2005-05-29 10:10:03.001

Client3

2005-06-12 09:28:11.110

Outer Joins

An outer join returns all rows from the joined views whether or not there's a matching row between them. The ON clause supplements the data rather than filtering it. The three types of outer joins (left, right, and full) indicate the main data's source. Outer joins can be particularly helpful when you have NULL values in a view.

Left Outer Joins

When you use a left outer join to combine two views, all the rows the left view are included in the results. In the following query, the v_R_System and v_GS_WORKSTATION_STATUS views are joined using the left outer join. The v_R_System view is the first view listed in the query making it the left view. The result will include a list of all systems and their last hardware scan date. Unlike the inner join, systems that have not been scanned for hardware will still be listed with a NULL value (as seen in the result set).

SELECT v_R_System.Netbios_Name0 AS MachineName,

  v_GS_WORKSTATION_STATUS.LastHWScan AS [Last HW Scan]

FROM v_R_System LEFT OUTER JOIN v_GS_WORKSTATION_STATUS 

ON v_R_System.ResourceID = v_GS_WORKSTATION_STATUS.ResourceID

Machine Name

Last HW Scan

Client1

2005-05-29 10:10:03.001

Client2

NULL

Client3

2005-06-12 09:28:11.110

Right Outer Joins

A right outer join is conceptually the same as a left outer join except that all the rows from the right view are included in the results.

Full Outer Join

A full outer join retrieves all the rows from both joined views. It returns all of the paired rows where the join condition is true, plus the unpaired rows from each view concatenated with NULL rows from the other view. You usually won't want to use this type of outer join.

Cross Join

A cross join returns the product of two views, not the sum. Each row in the left view is matched up with each row in the right view.
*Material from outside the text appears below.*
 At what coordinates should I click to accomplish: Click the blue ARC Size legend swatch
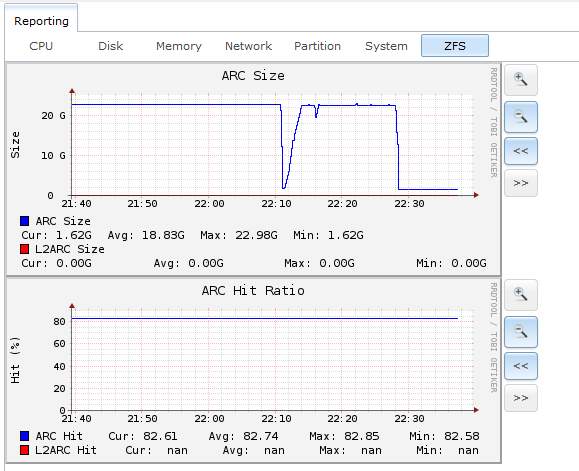(25, 221)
It's the set of all possible row combinations, without any filtering. However, if you add a WHERE clause, a cross join functions as an inner join—it uses the condition to filter all possible row combinations down to the ones you want.

Self Join

A self join uses any of the above join types, but where a view is joined to itself. In database diagrams, a self join is called a reflexive relationship.

NOT IN Keyword Phrase

Subqueries with the keyword phrase NOT IN are very useful to find information about a set of data that doesn’t meet a certain criteria. In the following example, the query returns the NetBIOS name of all computers that do NOT have notepad.exe installed. You must first create a query that can detect all computers that have the selected file installed as follows:

SELECT DISTINCT v_R_System.Netbios_Name0

FROM v_R_System INNER JOIN v_GS_SoftwareFile

ON (v_GS_SoftwareFile.ResourceID = v_R_System.ResourceId)
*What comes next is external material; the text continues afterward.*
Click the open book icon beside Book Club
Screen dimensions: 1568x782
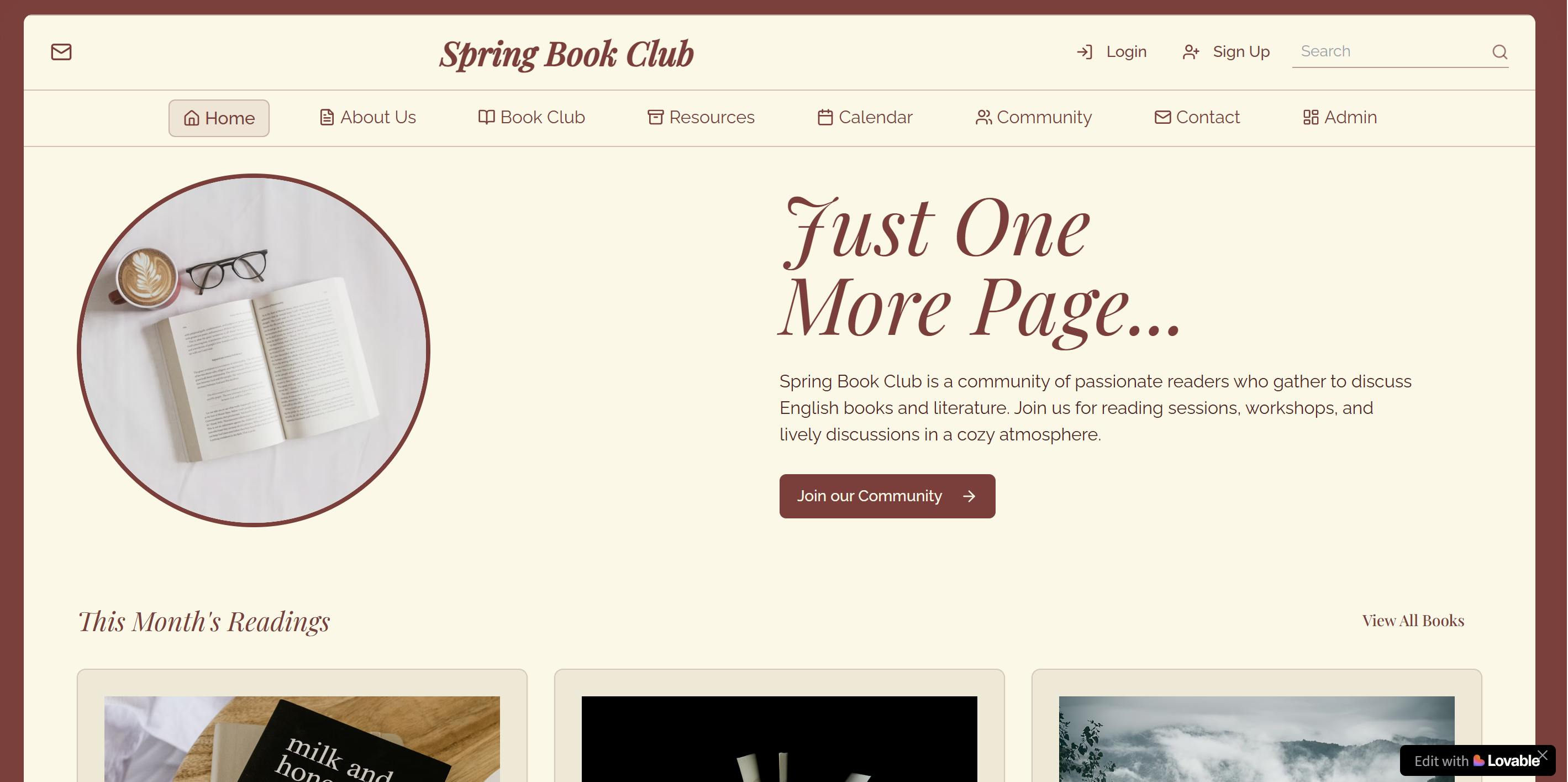(x=486, y=117)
WHERE v_GS_SoftwareFile.FileName = 'Notepad.exe'

After confirming that the first query displays all of the computers that have Notepad.exe installed, the following subquery statement will use the NOT IN keyword phrase to find all computer names which do NOT have the Notepad.exe file installed:

SELECT DISTINCT Netbios_Name0

FROM v_R_System

WHERE Netbios_Name0 NOT IN

  (SELECT DISTINCT v_R_System.Netbios_Name0

   FROM v_R_System INNER JOIN v_GS_SoftwareFile

   ON (v_GS_SoftwareFile.ResourceID = v_R_System.ResourceId)
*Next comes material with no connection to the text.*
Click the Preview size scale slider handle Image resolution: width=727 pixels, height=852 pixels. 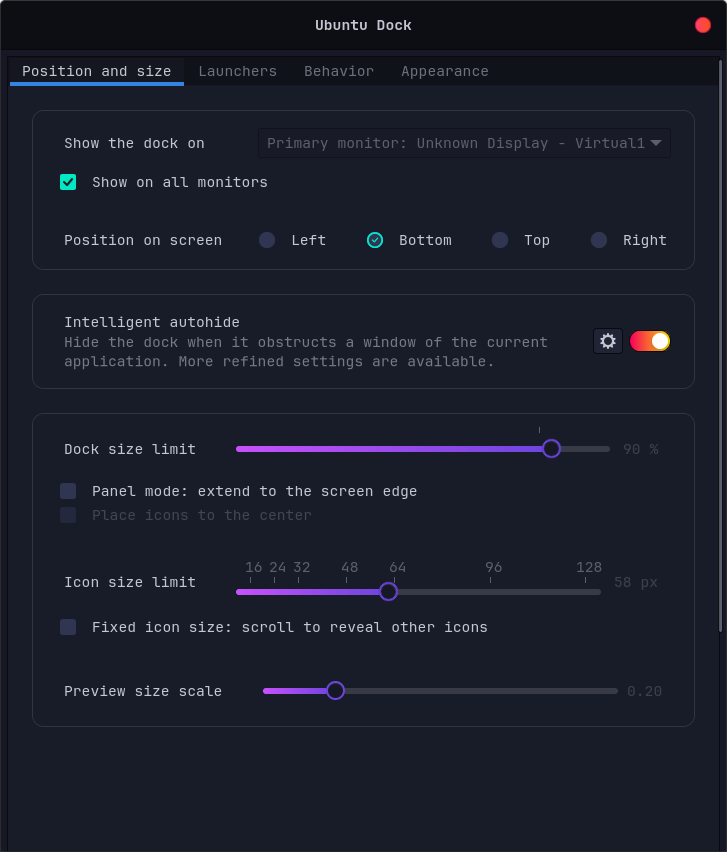335,690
   WHERE v_GS_SoftwareFile.FileName = 'Notepad.exe')

ORDER by Netbios_Name0

Joining to External Data

It is possible to retrieve data from two different databases in one query. The following example query will join both the SMS Client Health and SMS Site databases to get information about the state of the client and the status of a selected SMS Advertisement:

SELECT v_ClientAdvertisementStatus.AdvertisementID,

  SMS_ClientHealth.dbo.ClientHealthResults.Name,

  v_ClientAdvertisementStatus.LastStateName,

  SMS_ClientHealth.dbo.ClientHealthResults.Classification,

  v_ClientAdvertisementStatus.LastStatusTime,

  v_ClientAdvertisementStatus.LastStatusMessageID

FROM v_ClientAdvertisementStatus INNER JOIN

  SMS_ClientHealth.dbo.ClientHealthResults

ON v_ClientAdvertisementStatus.ResourceID =

  SMS_ClientHealth.dbo.ClientHealthResults.ResourceID

WHERE (v_ClientAdvertisementStatus.AdvertisementID = 'ABC20001')

Note

This query uses SMS_ClientHealth as the SMS Client Health database name and ABC20001 as the AdvertisementID and will need to be modified with values relevant to your site for it to run successfully.